In these groups, PennLive wrote that it’s common for the boys to adhere to specific archetypes to make up a distinct yet lovable group of singers. The Band and the TV Show Big time Rush serves as an example, according to Tulane Magazine. The public meets Logan, the clever, James, the pretty, Carlos, the funny and Kendall – the cement of the group.

“You put all the attractive young men in a group and the different archetypes are like, ‘Oh, he’s a bad boy. That’s flirting,'” Pennington said. can choose and say, ‘Oh, that’s him.’ It’s so easy to market.

The excitement surrounding boy bands has made them particularly successful in their gigs and tours, according to Vivid Seats. Irish Mirror wrote that One Direction made $282 million in ticket sales on their “On the Road Again” tour for their fourth studio album, Four. Crouch said she attended a concert on this tour as well as the Five Seconds of Summer concerts.
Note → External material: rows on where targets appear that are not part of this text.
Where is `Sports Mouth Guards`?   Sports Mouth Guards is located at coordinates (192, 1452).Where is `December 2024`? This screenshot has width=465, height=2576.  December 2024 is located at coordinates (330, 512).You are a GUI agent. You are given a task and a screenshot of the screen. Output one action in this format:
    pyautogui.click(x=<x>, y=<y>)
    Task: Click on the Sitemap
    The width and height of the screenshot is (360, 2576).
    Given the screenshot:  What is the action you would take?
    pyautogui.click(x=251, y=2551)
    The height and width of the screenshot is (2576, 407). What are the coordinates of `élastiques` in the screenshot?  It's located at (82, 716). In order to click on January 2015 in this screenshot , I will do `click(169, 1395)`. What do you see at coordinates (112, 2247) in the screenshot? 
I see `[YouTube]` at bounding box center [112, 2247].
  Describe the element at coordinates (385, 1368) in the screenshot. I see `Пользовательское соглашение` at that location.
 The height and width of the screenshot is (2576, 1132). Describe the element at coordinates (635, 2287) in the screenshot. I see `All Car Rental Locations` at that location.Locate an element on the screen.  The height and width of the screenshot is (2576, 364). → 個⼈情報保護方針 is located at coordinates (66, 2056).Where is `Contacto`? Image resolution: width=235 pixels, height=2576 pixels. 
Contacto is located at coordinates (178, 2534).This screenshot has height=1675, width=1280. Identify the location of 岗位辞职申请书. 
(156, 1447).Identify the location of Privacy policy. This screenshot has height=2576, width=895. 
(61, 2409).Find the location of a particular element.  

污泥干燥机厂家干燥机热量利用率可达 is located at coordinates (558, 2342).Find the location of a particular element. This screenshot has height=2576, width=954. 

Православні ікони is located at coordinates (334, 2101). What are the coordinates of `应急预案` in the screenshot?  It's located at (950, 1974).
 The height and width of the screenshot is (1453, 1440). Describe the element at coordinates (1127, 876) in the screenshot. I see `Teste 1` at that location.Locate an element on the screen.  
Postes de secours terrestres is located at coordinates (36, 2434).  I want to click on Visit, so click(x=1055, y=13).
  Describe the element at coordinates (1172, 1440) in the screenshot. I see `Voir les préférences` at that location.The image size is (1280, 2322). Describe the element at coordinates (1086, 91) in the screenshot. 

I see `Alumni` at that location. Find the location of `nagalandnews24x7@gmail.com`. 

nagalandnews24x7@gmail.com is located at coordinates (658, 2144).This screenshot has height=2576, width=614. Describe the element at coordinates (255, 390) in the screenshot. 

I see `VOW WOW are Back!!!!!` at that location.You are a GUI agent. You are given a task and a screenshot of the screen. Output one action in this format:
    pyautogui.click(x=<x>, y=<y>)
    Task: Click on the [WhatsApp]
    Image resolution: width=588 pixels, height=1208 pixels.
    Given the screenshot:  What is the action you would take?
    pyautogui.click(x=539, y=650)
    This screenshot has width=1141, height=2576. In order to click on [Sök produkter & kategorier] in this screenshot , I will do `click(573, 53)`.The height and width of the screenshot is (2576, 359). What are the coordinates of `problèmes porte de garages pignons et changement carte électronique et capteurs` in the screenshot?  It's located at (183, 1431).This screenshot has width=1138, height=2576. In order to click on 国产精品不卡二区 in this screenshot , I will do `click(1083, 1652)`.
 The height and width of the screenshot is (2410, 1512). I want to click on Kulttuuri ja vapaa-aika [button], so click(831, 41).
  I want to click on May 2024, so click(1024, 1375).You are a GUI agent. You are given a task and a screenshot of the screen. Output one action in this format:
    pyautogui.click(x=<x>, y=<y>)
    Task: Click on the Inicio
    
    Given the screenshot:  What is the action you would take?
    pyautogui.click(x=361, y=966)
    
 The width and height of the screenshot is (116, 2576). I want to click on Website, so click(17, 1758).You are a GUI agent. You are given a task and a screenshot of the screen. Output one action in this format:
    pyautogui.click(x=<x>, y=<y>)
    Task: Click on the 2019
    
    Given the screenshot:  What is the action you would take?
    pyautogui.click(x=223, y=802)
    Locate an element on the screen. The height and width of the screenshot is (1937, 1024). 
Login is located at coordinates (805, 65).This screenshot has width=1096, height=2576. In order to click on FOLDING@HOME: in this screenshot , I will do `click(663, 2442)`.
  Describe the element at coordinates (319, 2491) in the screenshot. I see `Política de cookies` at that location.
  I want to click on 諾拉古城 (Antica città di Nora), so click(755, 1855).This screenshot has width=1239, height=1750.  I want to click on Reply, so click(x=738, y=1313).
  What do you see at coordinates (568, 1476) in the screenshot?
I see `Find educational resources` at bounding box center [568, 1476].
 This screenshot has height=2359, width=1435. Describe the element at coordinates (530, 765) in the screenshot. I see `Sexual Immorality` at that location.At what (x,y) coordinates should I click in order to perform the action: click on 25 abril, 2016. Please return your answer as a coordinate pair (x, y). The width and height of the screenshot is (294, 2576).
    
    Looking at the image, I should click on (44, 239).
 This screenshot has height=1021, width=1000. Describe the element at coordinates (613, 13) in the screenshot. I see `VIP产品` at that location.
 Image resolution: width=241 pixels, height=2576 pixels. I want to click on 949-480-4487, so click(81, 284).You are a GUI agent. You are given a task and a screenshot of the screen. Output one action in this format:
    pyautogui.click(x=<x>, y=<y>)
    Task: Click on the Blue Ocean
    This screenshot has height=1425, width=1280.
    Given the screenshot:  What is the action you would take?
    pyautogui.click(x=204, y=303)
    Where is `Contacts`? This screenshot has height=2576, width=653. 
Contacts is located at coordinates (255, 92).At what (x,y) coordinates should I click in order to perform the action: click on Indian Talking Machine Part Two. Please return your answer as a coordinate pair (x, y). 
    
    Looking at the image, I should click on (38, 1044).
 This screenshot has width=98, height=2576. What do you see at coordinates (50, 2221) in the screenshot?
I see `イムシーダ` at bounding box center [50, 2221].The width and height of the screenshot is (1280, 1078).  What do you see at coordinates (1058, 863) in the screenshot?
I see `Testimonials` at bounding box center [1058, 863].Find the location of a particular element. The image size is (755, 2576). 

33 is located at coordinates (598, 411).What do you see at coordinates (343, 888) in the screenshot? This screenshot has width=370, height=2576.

“You can just feel all the energy, and it’s really fun because you’re with a group of people who also feel passionate about those groups,” Crouch said. “It’s a very good moment.”

Out of a world-class K-pop boy group, BTS remains one of the biggest groups after their 2013 debut album according to Grammy.com. Four of BTS’ albums have landed on the charts faster than any group since the Beatles and have broken 25 Guinness World Records.

Today, the popularity of boy bands has declined as solo pop artists like Olivia Rodrigo and Taylor Swift become more popular., according to The Irish Times. Pennington said over time her musical tastes changed – but she still had a love for the boy bands that shaped her childhood.

“I’ve become more sensitive to what’s going on in music and the process of making music, and I think boy bands are a bit outside of that circle,” Pennington said. But, I still think it’s fun, and I’ll still listen to One Direction from time to time.

Despite the growing lack of interest in boy bands, groups such as the Jonas Brothers, Big Time Rush and even the Backstreet Boys have recently made a comeback, according to PlanetRadio. The students said that as dedicated fans, they always follow the careers of their favorite boy band members. Johnson said she still listens to Harry Styles, One Direction’s most successful solo artist.

“I was a massive One Direction girl all through college — I went to a gig,” Johnson said. “I still love Harry Styles to this day.”